In a recent communication, the RBI said that a majority of banks are yet to submit system audit reports certifying compliance to data storage norms even after three years since the issuance of the circular. It also said that many foreign banks have said that the audit norms did not apply to them and this was not acceptable. The central bank had asked banks to submit their compliance along with a plan of action on or before May 15, 2021.
Sources said that recently, the banking regulator had a discussion with some of the foreign banks where it made its displeasure known. According to sources, several foreign banks have been unable to issue an audit report stating that all personal and non-personal transaction data which has been sent overseas for processing has been permanently deleted. Last month, the central bank barred American Express Bank and Diners Club from on-boarding new customers citing violation of data storage norms.
The issue relating to data localisation is similar to the one that Google and WhatsApp had faced. What makes it challenging for banks is that RBI’s “on soil” data storage norms. These have a condition that payments data have to be stored “only” in India and no copy should exist outside the country. Many banks had responded to the RBI’s directive and said that much of their processing was centralised and it was not feasible to restructure global operations and create a separate hub in India. The RBI then clarified that while data can be stored only locally, it can be sent intraday for processing but should be deleted from offshore servers in 24 hours.

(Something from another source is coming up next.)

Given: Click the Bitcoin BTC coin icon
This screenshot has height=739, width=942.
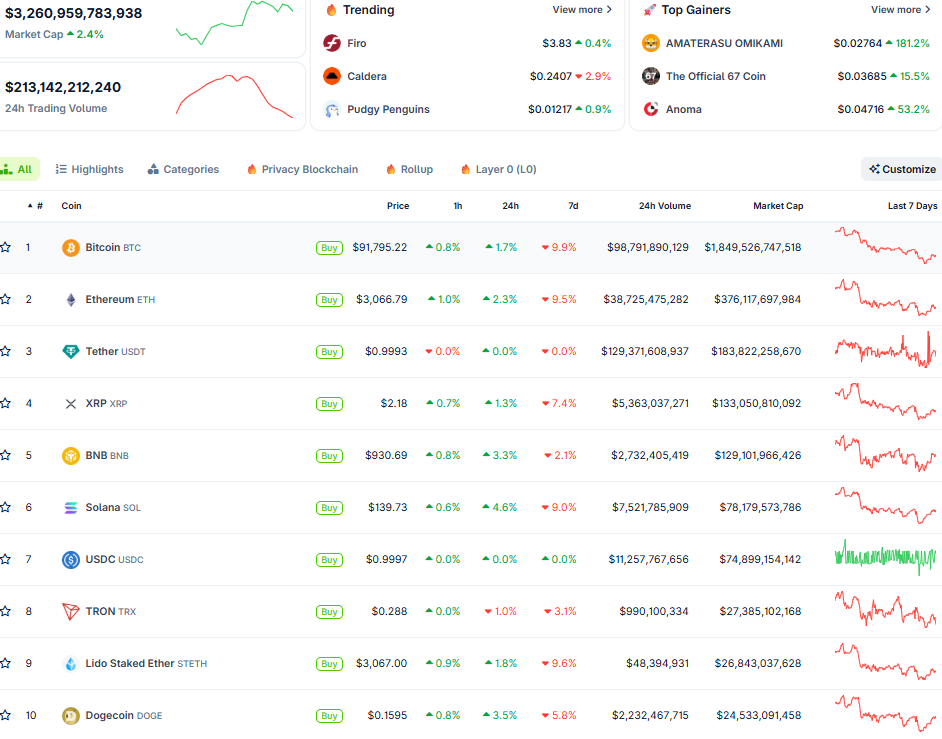Looking at the screenshot, I should (x=69, y=247).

Banks are required to provide a system audit report certifying compliance with the RBI rules. The audit has to be conducted by auditors empanelled by the Indian Computer Emergency Response Team (CERT-In, in the ministry of electronics and information technology). The auditors study the IT infrastructure of the organisation and identify all the storage locations. The auditors also have to ascertain that data is being deleted from offshore servers.